==== Data listing

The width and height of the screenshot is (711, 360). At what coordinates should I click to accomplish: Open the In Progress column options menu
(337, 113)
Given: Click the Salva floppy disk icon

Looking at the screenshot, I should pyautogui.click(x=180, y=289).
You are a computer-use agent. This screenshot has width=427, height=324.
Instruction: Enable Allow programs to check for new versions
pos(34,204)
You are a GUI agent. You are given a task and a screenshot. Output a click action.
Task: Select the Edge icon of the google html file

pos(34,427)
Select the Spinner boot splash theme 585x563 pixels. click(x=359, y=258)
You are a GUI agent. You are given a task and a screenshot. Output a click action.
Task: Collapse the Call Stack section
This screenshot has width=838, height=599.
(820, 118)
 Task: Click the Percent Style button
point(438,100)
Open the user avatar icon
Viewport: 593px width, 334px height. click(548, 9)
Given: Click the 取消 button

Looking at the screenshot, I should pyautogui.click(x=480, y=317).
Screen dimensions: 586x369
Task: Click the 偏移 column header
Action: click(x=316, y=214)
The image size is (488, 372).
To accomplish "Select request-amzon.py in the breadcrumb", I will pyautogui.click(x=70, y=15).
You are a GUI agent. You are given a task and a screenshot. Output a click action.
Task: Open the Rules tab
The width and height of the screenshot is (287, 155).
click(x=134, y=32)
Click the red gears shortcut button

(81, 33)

========
==== Data listing

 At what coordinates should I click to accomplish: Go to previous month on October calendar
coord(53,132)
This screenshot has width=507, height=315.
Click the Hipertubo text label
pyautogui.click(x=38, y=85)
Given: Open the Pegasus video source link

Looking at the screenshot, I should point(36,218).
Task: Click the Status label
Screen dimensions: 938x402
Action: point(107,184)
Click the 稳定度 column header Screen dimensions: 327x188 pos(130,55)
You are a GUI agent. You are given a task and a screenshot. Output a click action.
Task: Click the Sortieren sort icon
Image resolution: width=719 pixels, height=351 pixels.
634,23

========

> [Task to complete]: Only the lines above from the line with "The width and height of the screenshot is (711, 360)." to the line with "Task: Open the Rules tab", those two lines included, should be reproduced exactly.

> [Expected answer]:
The width and height of the screenshot is (711, 360). At what coordinates should I click to accomplish: Open the In Progress column options menu
(337, 113)
Given: Click the Salva floppy disk icon

Looking at the screenshot, I should pyautogui.click(x=180, y=289).
You are a computer-use agent. This screenshot has width=427, height=324.
Instruction: Enable Allow programs to check for new versions
pos(34,204)
You are a GUI agent. You are given a task and a screenshot. Output a click action.
Task: Select the Edge icon of the google html file

pos(34,427)
Select the Spinner boot splash theme 585x563 pixels. click(x=359, y=258)
You are a GUI agent. You are given a task and a screenshot. Output a click action.
Task: Collapse the Call Stack section
This screenshot has width=838, height=599.
(820, 118)
 Task: Click the Percent Style button
point(438,100)
Open the user avatar icon
Viewport: 593px width, 334px height. click(548, 9)
Given: Click the 取消 button

Looking at the screenshot, I should pyautogui.click(x=480, y=317).
Screen dimensions: 586x369
Task: Click the 偏移 column header
Action: click(x=316, y=214)
The image size is (488, 372).
To accomplish "Select request-amzon.py in the breadcrumb", I will pyautogui.click(x=70, y=15).
You are a GUI agent. You are given a task and a screenshot. Output a click action.
Task: Open the Rules tab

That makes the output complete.